Choose VOC-free paints

If you’re planning on getting your home decorated or doing some DIY, go for nontoxic paint, varnishes, fillers and other products with the lowest VOC levels you can find. VOCs—volatile organic compounds—are chemicals that readily release vapors at room temperature. They’re a major contributor to indoor air pollution and have been linked to a range of short- and long-term health effects, from headaches, dizziness and memory problems1 to asthma, eczema and poor sperm quality.2 Several VOCs, such as benzene and formaldehyde, are recognized carcinogens, and others are suspected carcinogens.3

The good news is that a number of companies now offer paints and other decorating products that are free or virtually free of VOCs as well as other toxic chemicals like phthalates and heavy metals. 

In the US, try Bioshield (www.bioshieldpaint.com), Ecos Paints (www.ecospaints.net) and EarthSafe Finishes (www.earthsafefinishes.com). Lakeland Paints (www.lakelandpaints.co.uk) and Earthborn (www.earthbornpaints.co.uk) are good options in the UK. For nontoxic, solvent-free paint strippers, coating removers and heavy-duty cleaners check out international brand Eco Solutions (www.ecosolutions.co.uk), known as MAX Strip in the US (www.maxstrip.com).

Look out for lead

Another word of caution if you’re decorating your home or upcycling vintage furniture: watch out for lead. This highly toxic heavy metal could be hiding in old paintwork and varnish. Before sanding suspect surfaces, get a lead testing kit, such as those offered by 3M and Abotex. If lead is present, here are some tips for dealing with it safely:

  • If paintwork is in good condition, you can simply seal it in with an overcoating of modern, lead-free paint. 
  • If paintwork or varnish is in bad condition and needs to be removed, make sure you don’t use methods that create dust or fumes, such as dry sanding or a heat gun. Try a solvent-free water-based paint stripper instead, such as Eco Solutions Home Strip
    (www.ecosolutions.co.uk), known as MAX Strip Paint & Varnish Stripper in the US (www.maxstrip.com). Or call in an experienced professional. 
  • Always wear protective clothes, gloves and a face mask (suitable for lead particles), and remember to dispose of the removed paint or varnish in a sealed container and vacuum and clean the area thoroughly afterward.  

Ditch the plastic

Storage jars and containers are a great way to get organized in the kitchen, but choose glass or stainless steel rather than plastic to store food and drinks. Harmful chemicals like bisphenol A (BPA) and phthalates can leach from plastic containers into the substance inside, and ultimately end up in your body, where they may have hormone-disrupting effects.4

Also consider organic cotton produce bags to store fruit and vegetables (try Vejibags, available from www.vejibag.com in the US and www.biggreensmile.com in the UK), and unbleached paper as an alternative to plastic wrap and sandwich bags (If You Care has a great range, widely available in health food stores and online). And if you buy food or drinks in plastic packaging, transfer them to a plastic-free container when you get home.

Clean without the mean

A thorough clean is a great way to refresh your home for the new year, but go for natural, nontoxic cleaning products rather than conventional ones, which are usually chock-full of harmful chemicals. 

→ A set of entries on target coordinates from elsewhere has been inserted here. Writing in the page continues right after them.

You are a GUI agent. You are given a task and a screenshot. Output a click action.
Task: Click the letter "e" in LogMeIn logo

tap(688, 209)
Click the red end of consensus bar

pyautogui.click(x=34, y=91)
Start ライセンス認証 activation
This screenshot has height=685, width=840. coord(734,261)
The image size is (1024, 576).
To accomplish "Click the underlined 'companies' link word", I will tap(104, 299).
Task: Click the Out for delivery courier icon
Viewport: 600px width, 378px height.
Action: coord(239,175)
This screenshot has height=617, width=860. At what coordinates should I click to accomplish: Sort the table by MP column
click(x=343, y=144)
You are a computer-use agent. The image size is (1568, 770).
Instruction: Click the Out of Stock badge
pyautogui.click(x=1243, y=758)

One study found that 10 to 20 years of cleaning at home or for work is as bad for the lungs as smoking a pack of cigarettes a day for the same amount of time.5 Exposure to cleaning products has also been linked to asthma, heart problems, breast cancer and more.6

Safer, natural cleaning products are now available from companies with strict ingredient policies. Try Attitude, ECOS, Miessence, Bio D and Tincture, or check out E-cloth for a range of microfiber cleaning cloths designed to be used with just water (all available online or from health food stores). Alternatively, you can make your own solutions using ingredients like vinegar, baking soda, lemon juice and essential oils.

Go for natural home furnishings  

New furniture, rugs, bedding, throws, curtains and cushions can transform your home, and there are always great bargains to be had in the January sales. But try to choose natural materials free of chemical treatments whenever possible. Fabrics with added flame-retardants, stain-proofing, moth-proofing and anything labeled “permanent press” or “wrinkle-resistant” will inevitably bring a long list of potentially harmful chemicals into your home. 

In fact, consumer product chemicals such as phthalates, phenols, flame retardants and per- and polyfluorinated alkyl substances (PFAS) have been widely detected in the general population and are associated with an array of health effects such as reproductive and hormonal toxicity.7

Check with companies directly to see if they add any chemical treatments to

their products, but some good fabric options to look out for include untreated wool, which is naturally fire-resistant—choose organic wool if possible to avoid pesticides—and organic cotton and hemp. Jute, sisal, seagrass and coir work well for rugs, while wool, kapok, millet and buckwheat are great natural fillings for cushions and pillows. 

Some brands to check out include Woolroom (www.thewoolroom.com) for naturally fire-resistant wool mattresses, bedding, cushions, blankets and throws; EcoSofa (www.ecosofa.co.uk) or The Futon Shop (www.thefutonshop.com) for natural fiber-filled sofas with no added chemical treatments; DMI (www.dmifloors.com) or Alternative Flooring (www.alternativeflooring.com) for natural fiber rugs and carpets; and Tekla (www.teklafabrics.com) or Bedfolk (www.bedfolk.com) for bedding certified by Oeko-Tex to be free of harmful chemicals.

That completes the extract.